Please transcribe all of the entries exactly, leaving out any images.

Saved entries

────────────────

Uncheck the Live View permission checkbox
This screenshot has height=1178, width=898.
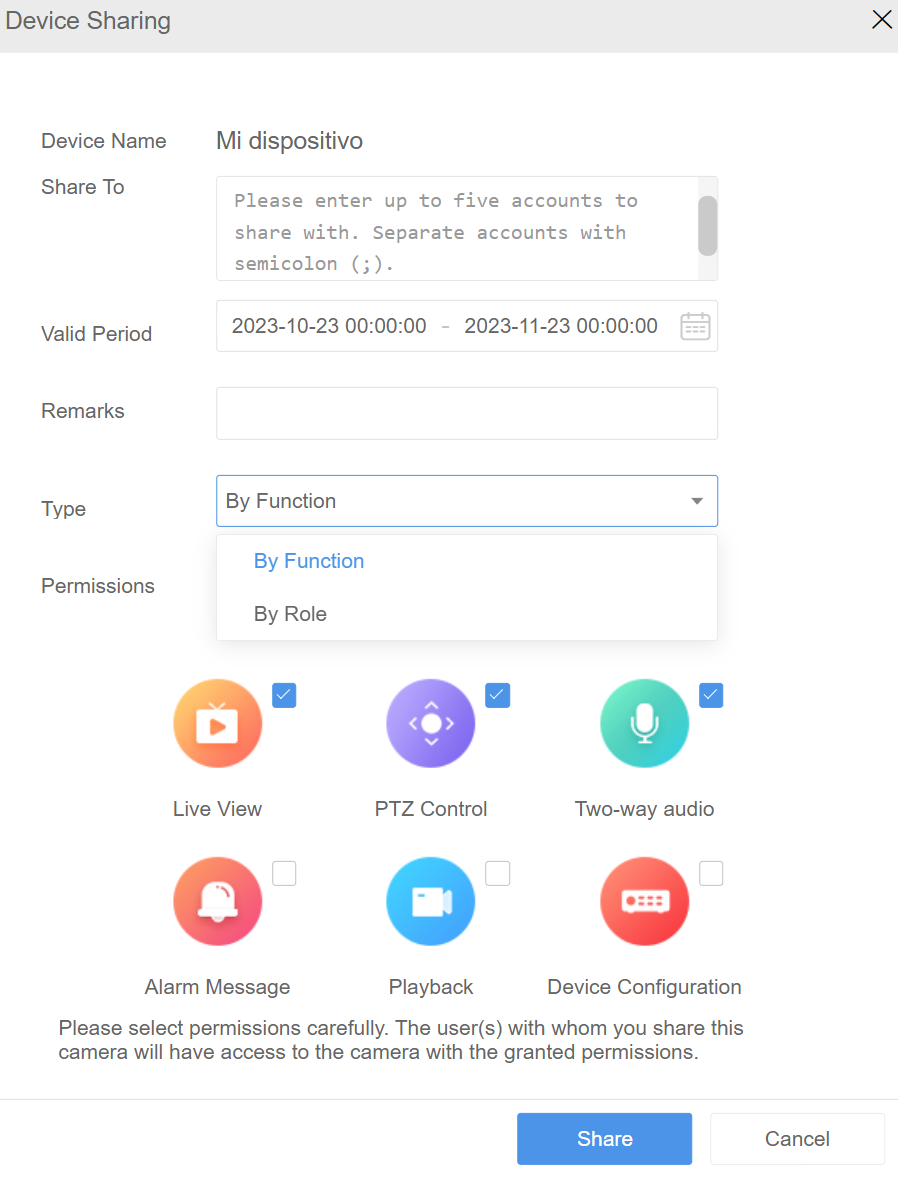coord(284,695)
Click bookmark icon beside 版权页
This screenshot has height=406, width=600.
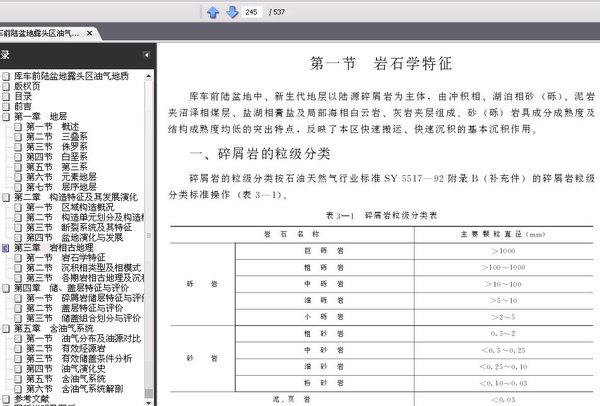5,86
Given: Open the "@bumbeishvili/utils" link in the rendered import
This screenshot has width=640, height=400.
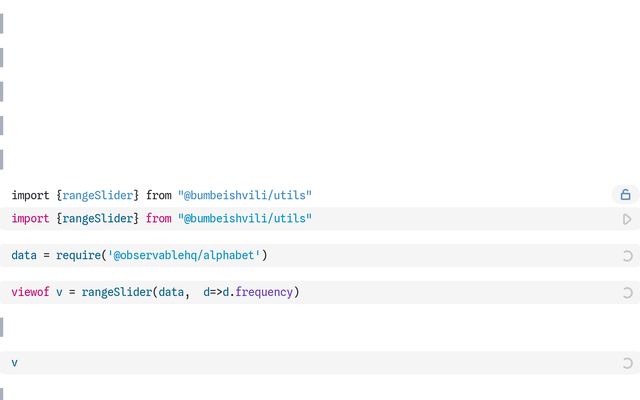Looking at the screenshot, I should (245, 195).
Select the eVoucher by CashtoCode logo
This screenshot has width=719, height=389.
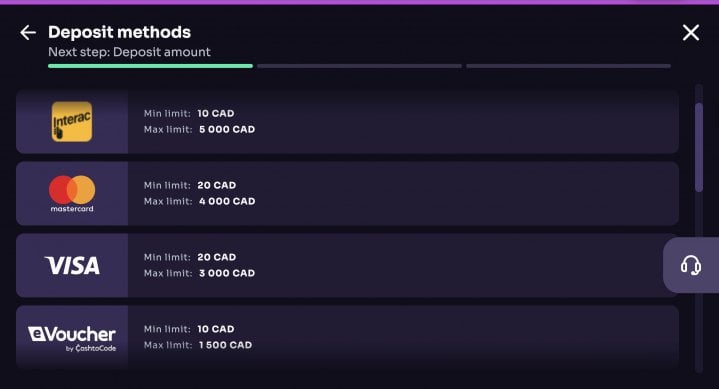click(x=72, y=339)
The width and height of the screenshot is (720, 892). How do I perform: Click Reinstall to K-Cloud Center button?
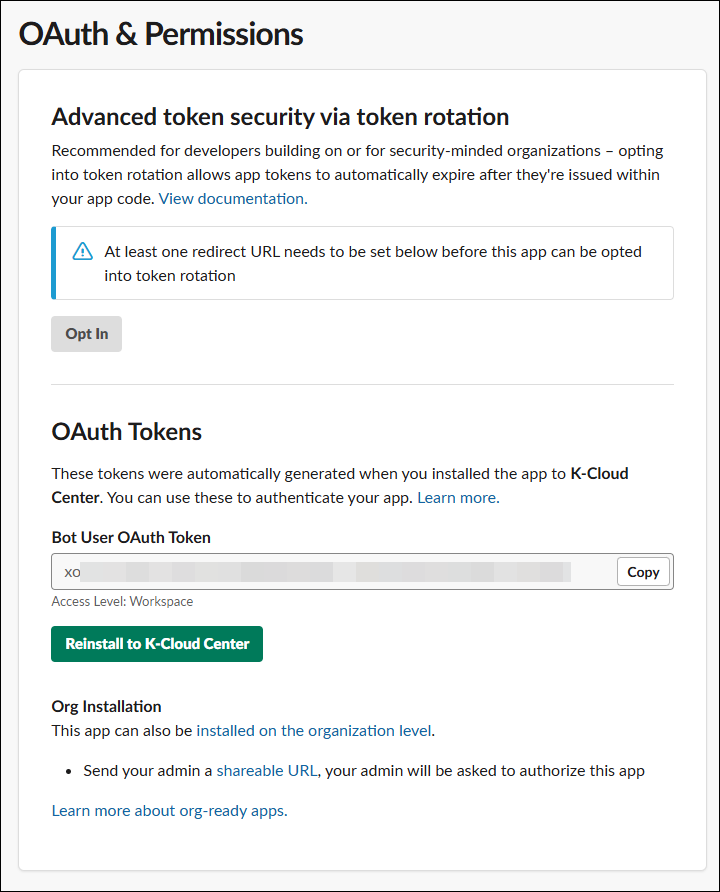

────────────────

Output of the exercise:
Uncheck the Live View permission checkbox
This screenshot has height=1178, width=898.
coord(284,695)
Click bookmark icon beside 版权页
This screenshot has height=406, width=600.
5,86
Given: Open the "@bumbeishvili/utils" link in the rendered import
This screenshot has width=640, height=400.
Looking at the screenshot, I should (245, 195).
Select the eVoucher by CashtoCode logo
This screenshot has width=719, height=389.
click(x=72, y=339)
The width and height of the screenshot is (720, 892). How do I perform: Click Reinstall to K-Cloud Center button?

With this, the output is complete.